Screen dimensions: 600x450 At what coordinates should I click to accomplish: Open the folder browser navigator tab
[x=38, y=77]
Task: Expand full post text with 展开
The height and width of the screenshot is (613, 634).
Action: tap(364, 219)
--------------------------------
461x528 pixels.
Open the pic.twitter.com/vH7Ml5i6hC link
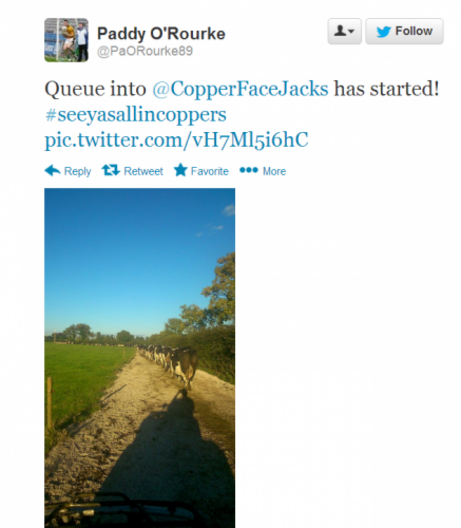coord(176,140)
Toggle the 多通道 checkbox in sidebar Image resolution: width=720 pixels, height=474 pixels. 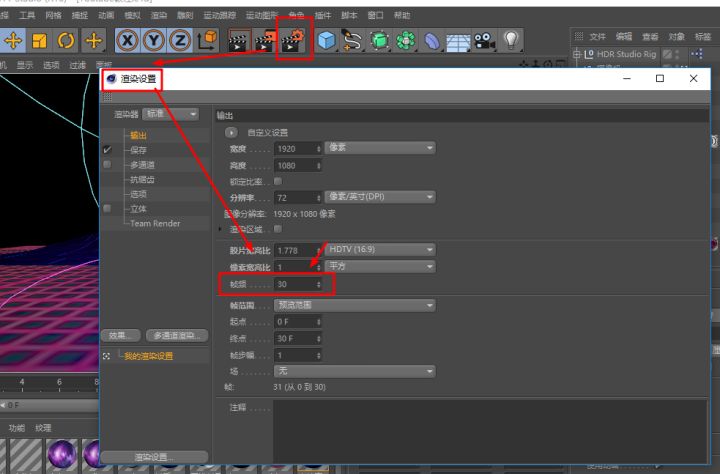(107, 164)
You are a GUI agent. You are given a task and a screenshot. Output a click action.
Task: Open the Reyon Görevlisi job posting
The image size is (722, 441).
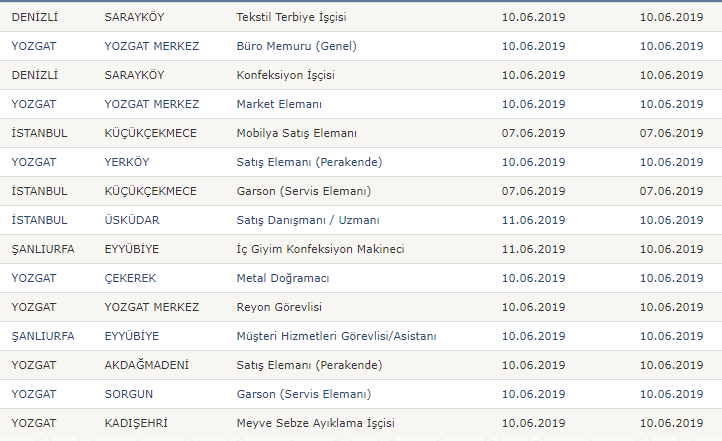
--------------------------------
Work instruction:
Of the entries listed above, reproduce only the lines starting at the line containing "Task: Open the Reyon Görevlisi job posting" and ending at the line containing "The image size is (722, 441).". Include both, exactly as they stand.

Response to this exercise:
Task: Open the Reyon Görevlisi job posting
The image size is (722, 441).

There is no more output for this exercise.